Their role would not be to replace existing agencies, landowners, or enterprises. Instead, ECOs would provide the institutional framework through which regions can design sustainable landscape futures and coordinate the integration of conservation, restoration, land use, and economic activity within ecological limits.
In this model, regional stakeholders—including public agencies, tribes, local governments, scientists, conservation organizations, landowners, and residents—would work together to negotiate how land, water, biodiversity, restoration, and development interact across the landscape. The goal is not simply to understand ecological systems, but to design socio-ecological systems capable of sustaining both nature and human communities over time.
Tools such as landscape conservation design (LCD) would support this process by integrating ecological and social sciences, spatial analysis, and stakeholder knowledge to explore plausible landscape configurations and develop strategic plans at the landscape scale. In this framework, landscape conservation is the practice, LCD is the design methodology, and Ecoregional Cooperatives provide the democratic institutional architecture capable of organizing and sustaining that work at the regional scale.
Ideas like this are not presented as immediate policy blueprints. They are part of a longer conversation about what conservation might need to look like in the years ahead as the current condition continues to unravel. Periods of institutional uncertainty—the kind of “in-between time” we are living through now—are often when societies begin imagining the institutions that will define the next era of stewardship.

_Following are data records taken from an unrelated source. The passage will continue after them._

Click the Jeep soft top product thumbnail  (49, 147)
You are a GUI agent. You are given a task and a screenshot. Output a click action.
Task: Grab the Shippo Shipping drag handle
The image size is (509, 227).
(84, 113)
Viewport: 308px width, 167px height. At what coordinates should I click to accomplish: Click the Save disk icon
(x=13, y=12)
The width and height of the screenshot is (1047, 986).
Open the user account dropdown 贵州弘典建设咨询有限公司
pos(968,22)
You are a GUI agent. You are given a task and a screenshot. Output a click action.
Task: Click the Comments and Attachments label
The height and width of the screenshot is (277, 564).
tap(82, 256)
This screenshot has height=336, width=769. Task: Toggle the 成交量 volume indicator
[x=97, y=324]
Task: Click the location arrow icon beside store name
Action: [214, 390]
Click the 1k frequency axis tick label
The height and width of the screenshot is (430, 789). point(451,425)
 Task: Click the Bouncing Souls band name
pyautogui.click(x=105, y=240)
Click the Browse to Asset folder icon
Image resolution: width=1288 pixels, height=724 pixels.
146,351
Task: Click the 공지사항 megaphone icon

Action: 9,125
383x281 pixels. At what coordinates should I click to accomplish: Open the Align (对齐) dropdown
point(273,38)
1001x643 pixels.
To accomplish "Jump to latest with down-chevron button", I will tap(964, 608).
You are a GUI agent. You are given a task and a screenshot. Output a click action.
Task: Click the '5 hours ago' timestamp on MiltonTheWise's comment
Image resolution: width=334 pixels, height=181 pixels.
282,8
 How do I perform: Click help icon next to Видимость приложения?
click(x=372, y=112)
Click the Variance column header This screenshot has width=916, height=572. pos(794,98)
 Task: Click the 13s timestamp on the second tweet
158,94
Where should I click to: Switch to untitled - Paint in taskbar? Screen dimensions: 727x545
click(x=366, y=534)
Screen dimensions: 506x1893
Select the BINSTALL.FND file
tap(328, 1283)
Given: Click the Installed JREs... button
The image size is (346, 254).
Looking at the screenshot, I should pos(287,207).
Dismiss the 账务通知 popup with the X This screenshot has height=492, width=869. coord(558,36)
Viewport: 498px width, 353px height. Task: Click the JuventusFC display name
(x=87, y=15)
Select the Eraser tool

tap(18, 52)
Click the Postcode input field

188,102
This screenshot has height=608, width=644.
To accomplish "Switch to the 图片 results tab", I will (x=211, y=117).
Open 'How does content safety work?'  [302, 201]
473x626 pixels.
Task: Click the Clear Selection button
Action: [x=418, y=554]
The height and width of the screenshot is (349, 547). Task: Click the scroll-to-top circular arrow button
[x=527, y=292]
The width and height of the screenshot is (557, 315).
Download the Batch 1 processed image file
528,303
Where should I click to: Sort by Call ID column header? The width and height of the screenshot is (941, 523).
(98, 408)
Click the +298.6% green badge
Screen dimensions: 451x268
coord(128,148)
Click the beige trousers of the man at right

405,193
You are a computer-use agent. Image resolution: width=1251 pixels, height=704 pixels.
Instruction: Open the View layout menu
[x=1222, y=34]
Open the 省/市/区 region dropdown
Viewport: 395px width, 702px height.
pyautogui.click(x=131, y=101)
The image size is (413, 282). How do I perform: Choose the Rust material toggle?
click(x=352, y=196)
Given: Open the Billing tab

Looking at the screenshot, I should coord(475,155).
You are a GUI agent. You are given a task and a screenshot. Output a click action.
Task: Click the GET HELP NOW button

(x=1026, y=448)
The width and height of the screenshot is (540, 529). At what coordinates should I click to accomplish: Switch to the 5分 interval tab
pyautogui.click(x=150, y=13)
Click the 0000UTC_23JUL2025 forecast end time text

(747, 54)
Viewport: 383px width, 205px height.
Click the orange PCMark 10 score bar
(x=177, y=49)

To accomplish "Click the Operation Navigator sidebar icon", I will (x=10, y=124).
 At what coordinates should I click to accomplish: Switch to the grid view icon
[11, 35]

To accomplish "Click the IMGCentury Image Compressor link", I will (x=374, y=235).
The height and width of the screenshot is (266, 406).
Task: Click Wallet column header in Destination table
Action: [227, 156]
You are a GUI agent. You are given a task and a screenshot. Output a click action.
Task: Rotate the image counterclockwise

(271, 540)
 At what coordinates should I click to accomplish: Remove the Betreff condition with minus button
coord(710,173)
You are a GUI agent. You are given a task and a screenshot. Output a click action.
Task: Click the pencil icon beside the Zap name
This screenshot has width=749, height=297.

Designing Conservation for a Different Planet
The climate record now makes something clear: the environmental conditions that shaped conservation during much of the twentieth century are already changing. Within a single lifetime, the baseline climate of the United States has shifted measurably, altering the ecological systems conservation is meant to steward.
Yet the institutional structures responsible for organizing that stewardship remain largely rooted in the assumptions of an earlier era. Conservation still relies heavily on governance frameworks designed for a more stable environmental context.
If the planet has already changed, the systems responsible for stewarding it must evolve as well. The question is not only how ecosystems will respond to environmental change, but how societies will organize themselves to care for those systems under new conditions.
That is ultimately the challenge explored in my upcoming book, Designing Nature’s Half: An Architecture for Conserving 50% by 2050. Imagining institutions capable of sustaining conservation across landscapes in a rapidly changing world.